Quantum Computation at Room-Temperature for a Reasonable Time
Scientists have successfully overcome one of the obstacles in quantum computation by storing data on quantum bits (qubits) for about two seconds at room temperature.
Many of the current systems utilize extremely complex and costly equipments to trap an individual electron or atom in a vacuum at absolute zero temperature. However, a team of researchers from Harvard University have solved the problem of working at normal temperature by using diamonds, which are atomically pure materials on Earth.
“This research is an important step forward in research toward one day building a practical quantum computer,” said Kucsko, who works in Lukin’s lab and is one of two first authors of the paper. “For the first time, we have a system that has a reasonable timescale for memory and simplicity, so this is now something we can pursue.”
Scientists have used the impurities in ultra-pure, laboratory-grown diamonds, to store quantum bits of information for about two seconds i.e. an increase of six orders of magnitude over the earlier systems.
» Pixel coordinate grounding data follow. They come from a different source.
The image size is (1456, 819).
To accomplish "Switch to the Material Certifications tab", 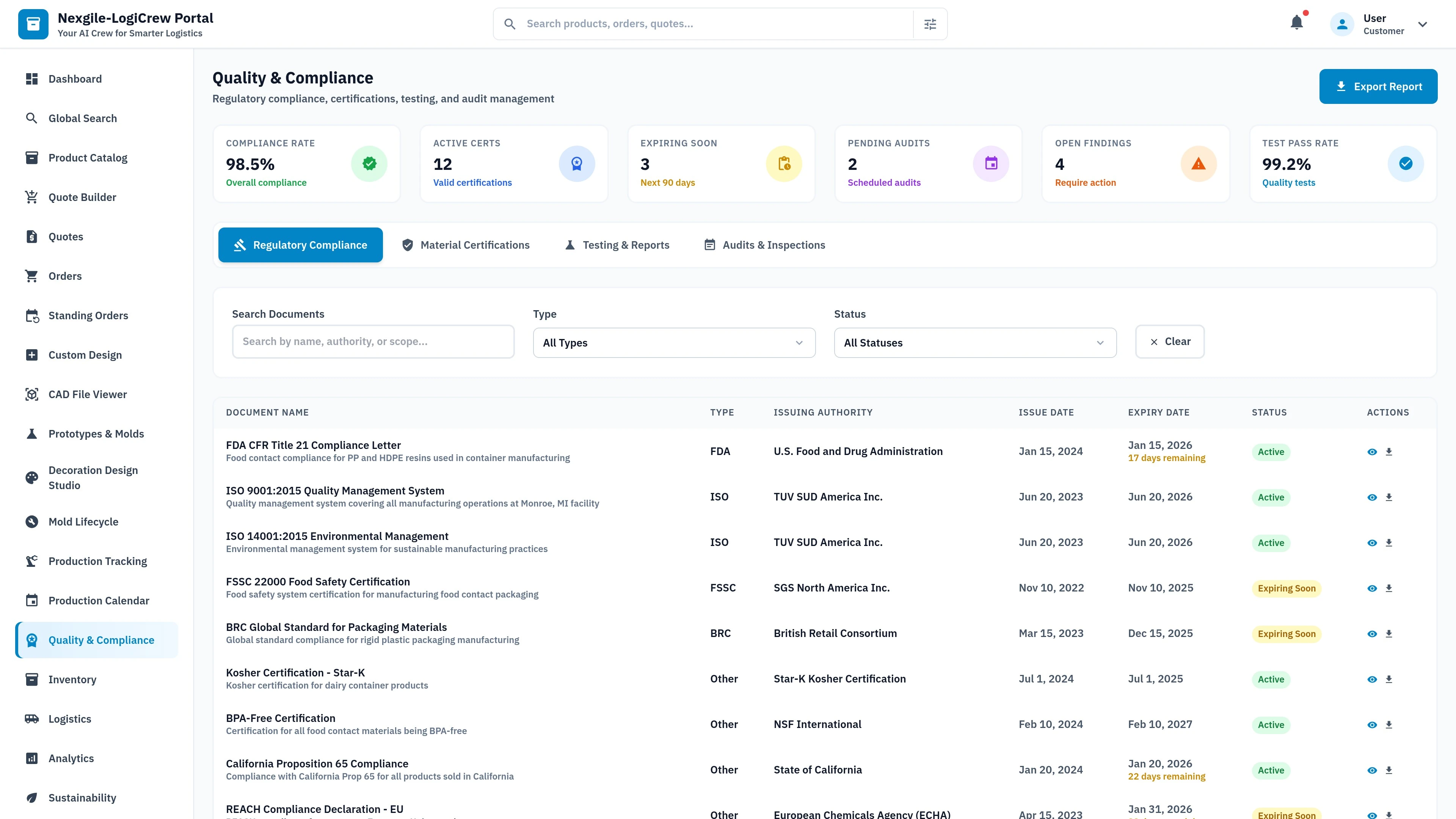I will (x=465, y=245).
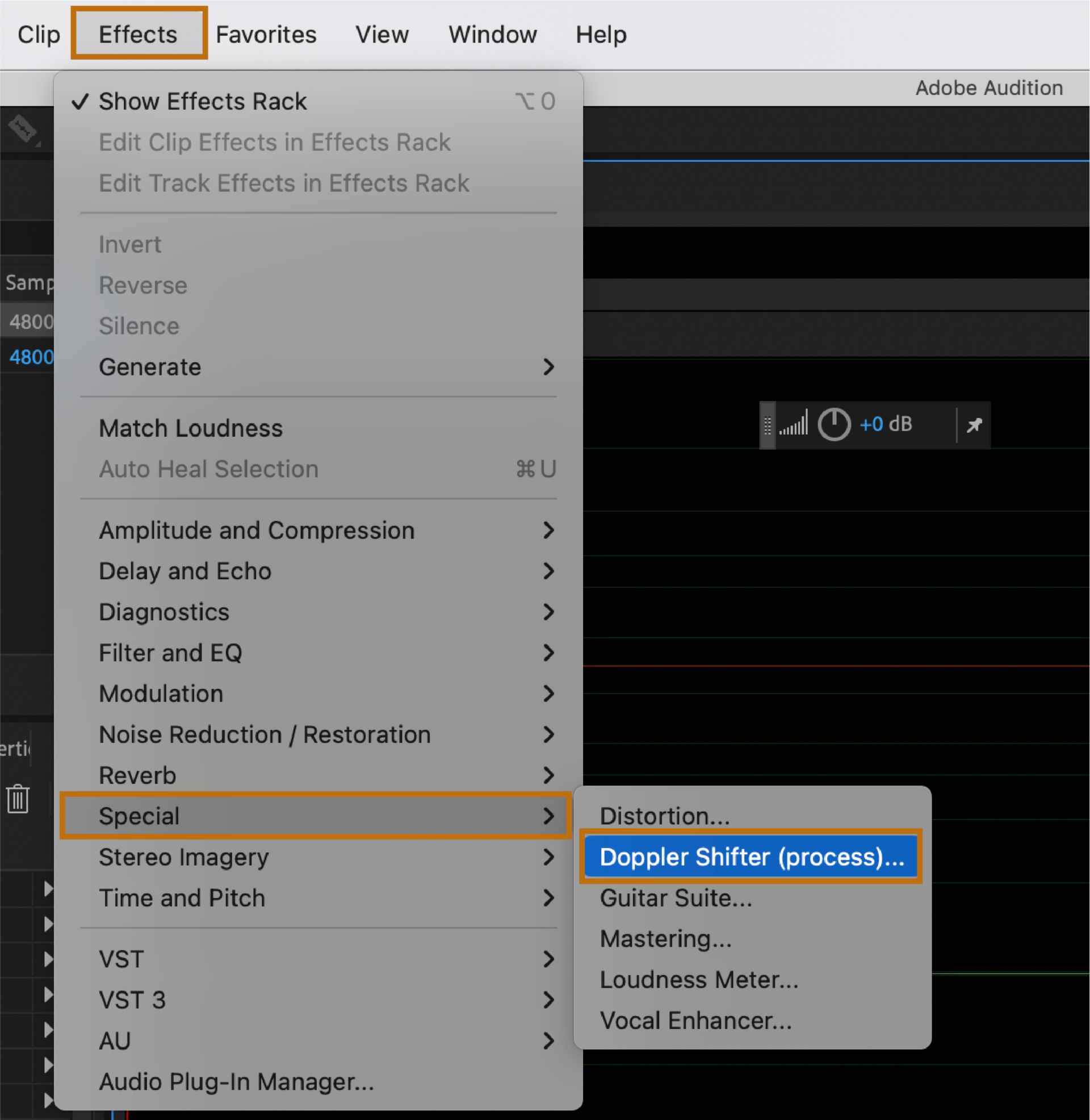Click the pin icon on HUD
This screenshot has width=1090, height=1120.
click(x=974, y=425)
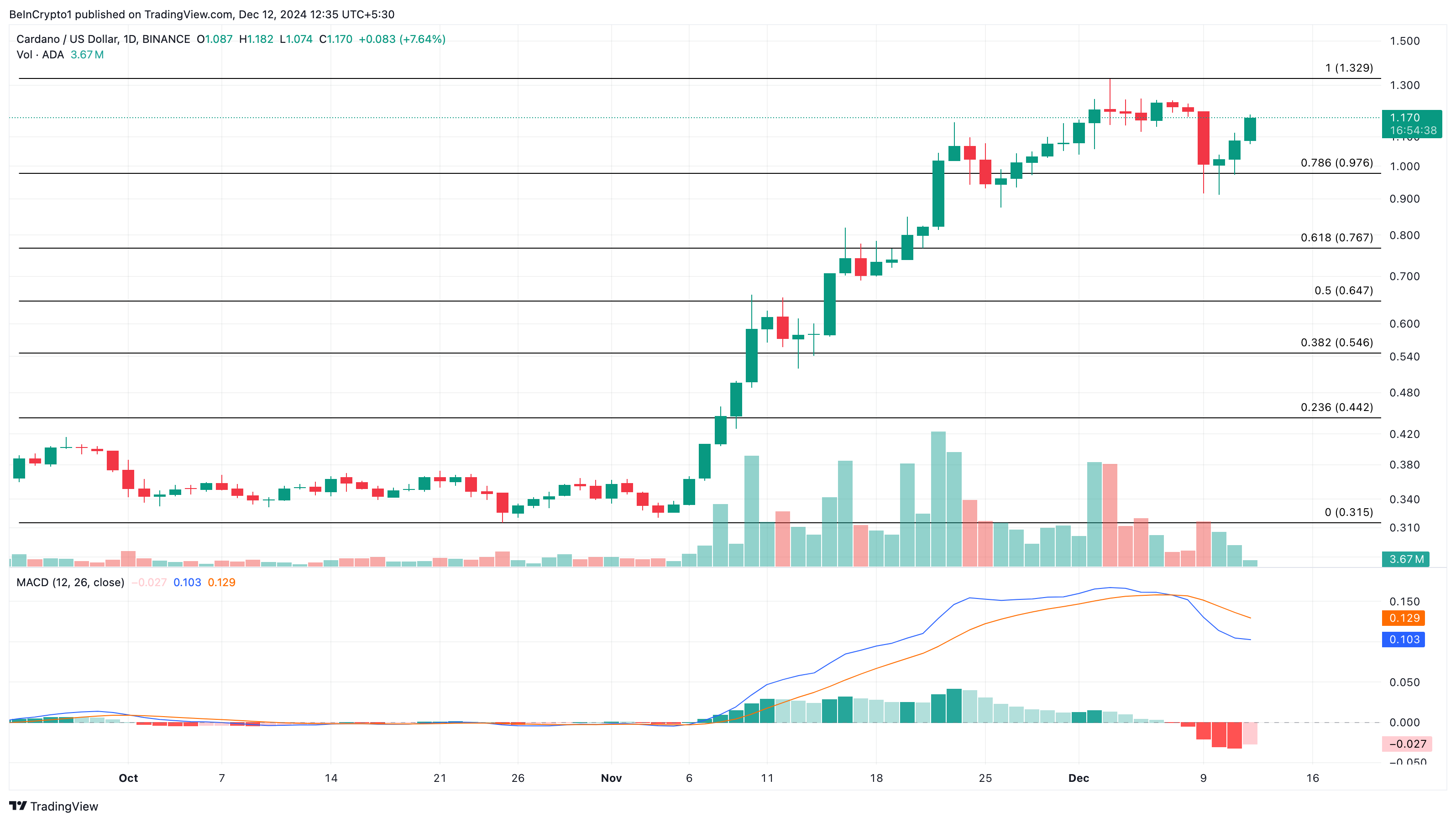Click the 1 (1.329) Fibonacci label
This screenshot has width=1456, height=822.
(1349, 68)
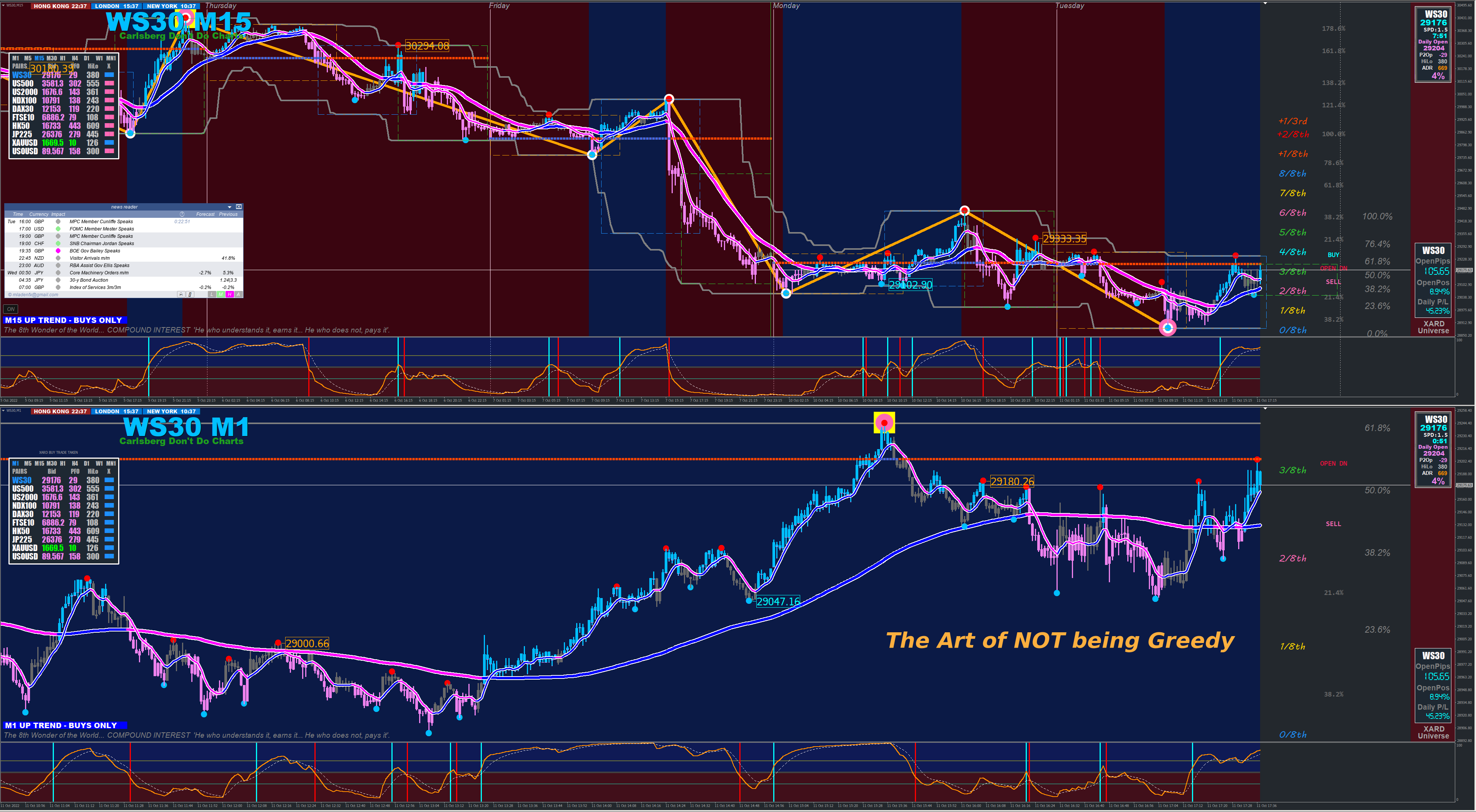Viewport: 1476px width, 812px height.
Task: Collapse news reader with dropdown arrow
Action: point(230,207)
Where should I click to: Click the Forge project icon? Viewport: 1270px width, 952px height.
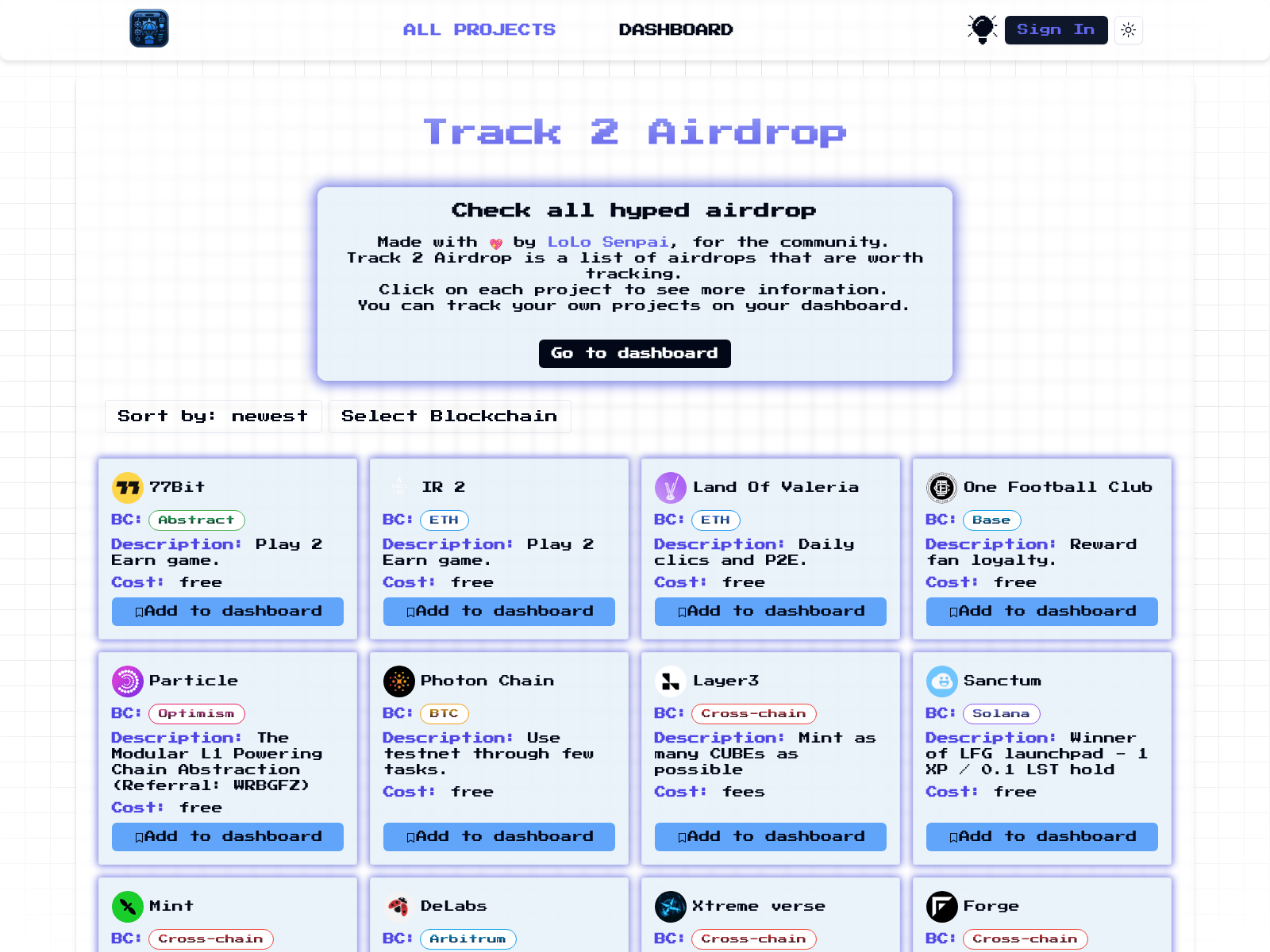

They are hopeful that in the near future the technical issues will be resolved to increase the life span of storage up to hours.
Advances in such systems could also be utilized in “‘quantum cash’ (a payment system for bank transactions and credit cards that relies on the coding of quantum bits to thwart counterfeiters) and quantum networks (a highly secure communications method that uses quantum bits to transmit data).”
You can read the abstract of the paper below;
Stable quantum bits, capable both of storing quantum information for macroscopic time scales and of integration inside small portable devices, are an essential building block for an array of potential applications. We demonstrate high-fidelity control of a solid-state qubit, which preserves its polarization for several minutes and features coherence lifetimes exceeding 1 second at room temperature. The qubit consists of a single 13C nuclear spin in the vicinity of a nitrogen-vacancy color center within an isotopically purified diamond crystal. The long qubit memory time was achieved via a technique involving dissipative decoupling of the single nuclear spin from its local environment. The versatility, robustness, and potential scalability of this system may allow for new applications in quantum information science.The research appeared in the June 8 issue of the journal Science.